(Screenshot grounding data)
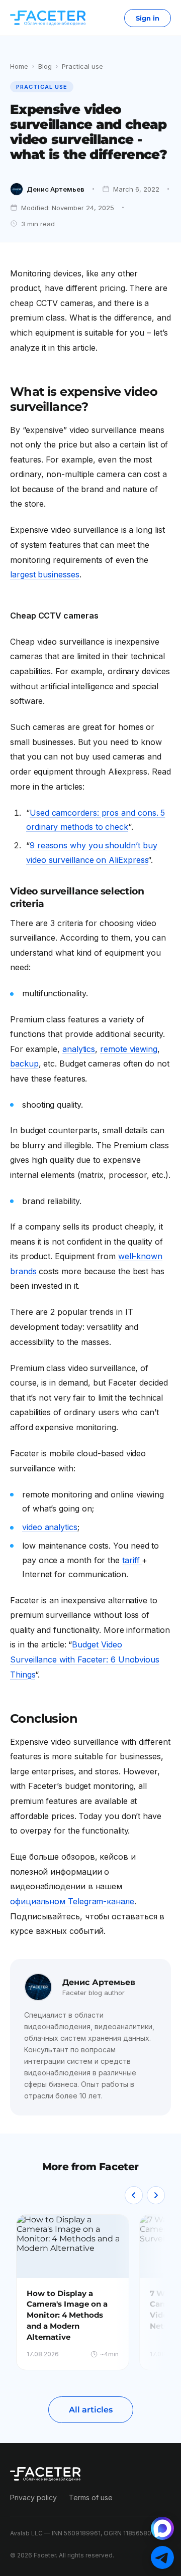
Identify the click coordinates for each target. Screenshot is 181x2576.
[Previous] (134, 2195)
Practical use (82, 66)
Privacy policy (33, 2497)
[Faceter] (47, 18)
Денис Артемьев (55, 189)
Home (19, 66)
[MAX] (162, 2528)
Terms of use (91, 2497)
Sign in (147, 18)
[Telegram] (162, 2557)
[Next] (156, 2195)
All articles (91, 2409)
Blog (45, 66)
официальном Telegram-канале (72, 1901)
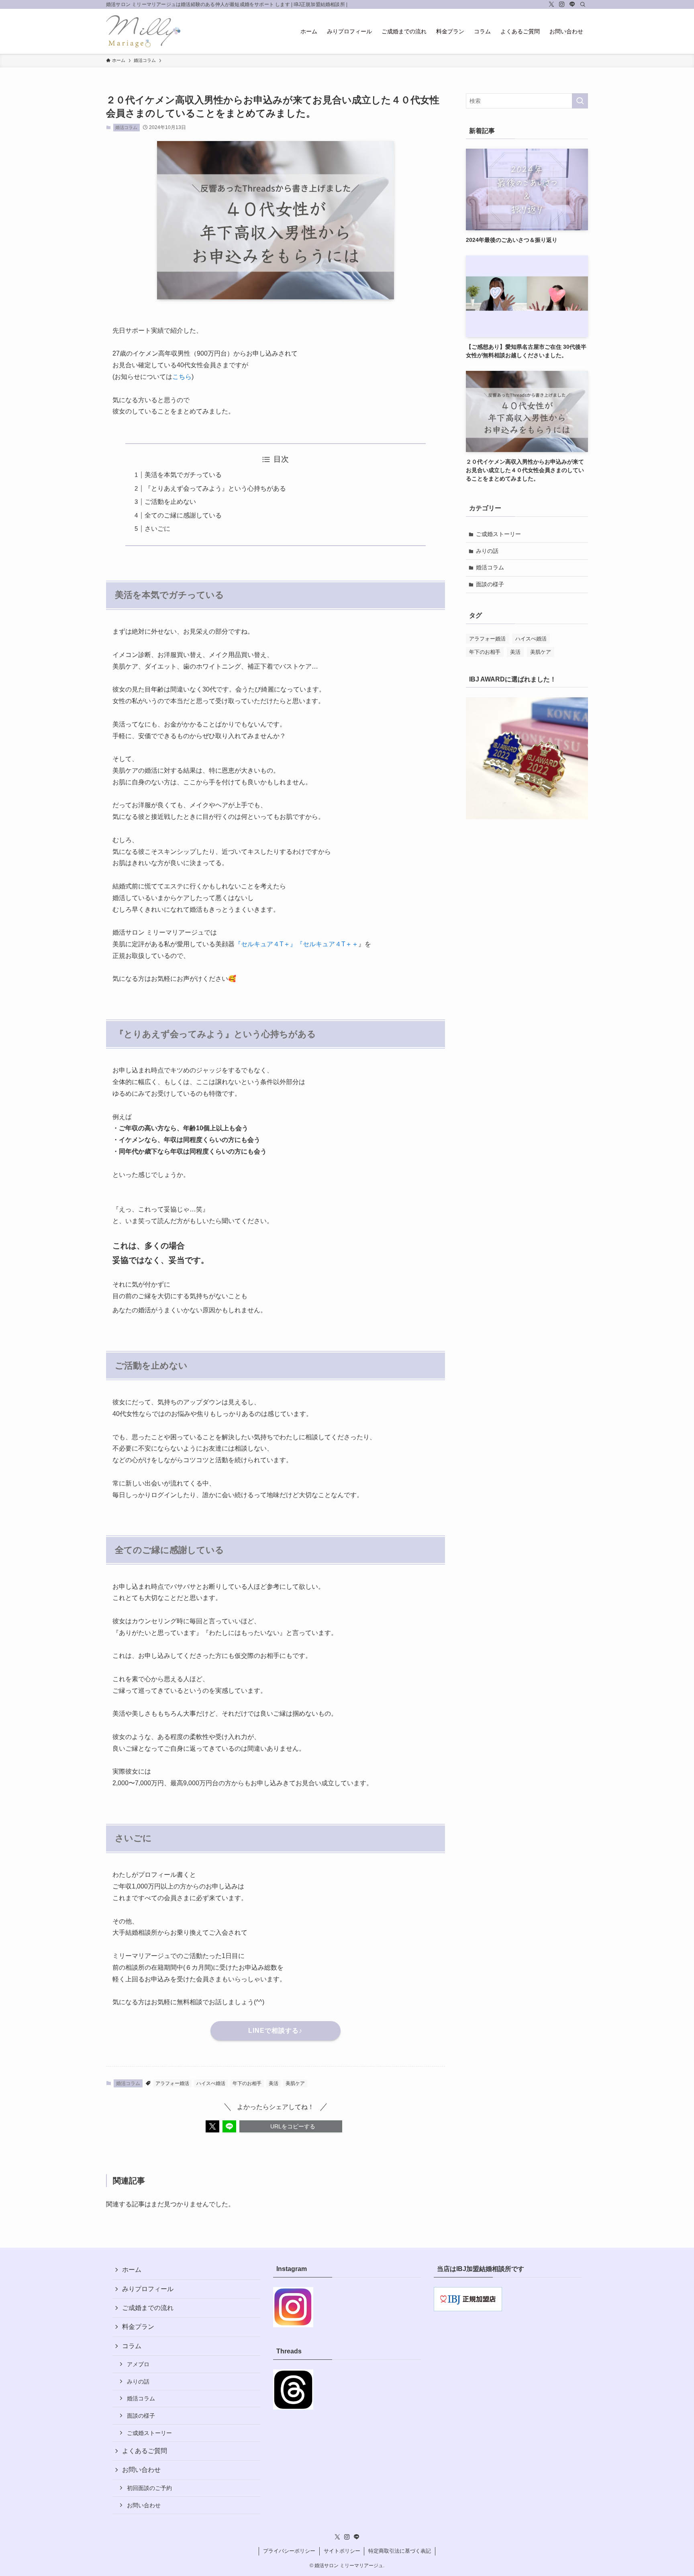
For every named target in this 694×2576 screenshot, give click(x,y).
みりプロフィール (148, 2288)
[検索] (583, 4)
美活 (273, 2083)
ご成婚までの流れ (148, 2307)
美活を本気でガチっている (183, 474)
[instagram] (562, 4)
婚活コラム (126, 127)
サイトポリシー (342, 2551)
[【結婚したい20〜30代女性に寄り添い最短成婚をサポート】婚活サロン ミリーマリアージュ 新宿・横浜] (143, 31)
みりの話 (487, 551)
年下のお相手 (247, 2083)
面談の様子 (490, 584)
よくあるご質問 (144, 2450)
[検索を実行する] (580, 100)
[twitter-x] (551, 4)
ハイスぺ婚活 (210, 2083)
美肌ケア (295, 2083)
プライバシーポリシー (289, 2551)
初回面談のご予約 (149, 2488)
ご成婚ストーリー (498, 534)
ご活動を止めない (170, 501)
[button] (212, 2126)
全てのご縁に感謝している (183, 515)
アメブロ (138, 2364)
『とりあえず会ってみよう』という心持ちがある (215, 488)
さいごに (157, 528)
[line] (572, 4)
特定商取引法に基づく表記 (399, 2551)
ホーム (131, 2269)
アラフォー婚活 (172, 2083)
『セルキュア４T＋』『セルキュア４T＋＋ (296, 944)
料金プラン (138, 2326)
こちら (182, 376)
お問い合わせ (144, 2505)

**What is needed:**
In the entries above, find every line holding the word "target" and copy it out.

**Output of the exercise:**
Identify the click coordinates for each target. Screenshot is 181x2576.
For every named target in this 694×2576 screenshot, give click(x,y).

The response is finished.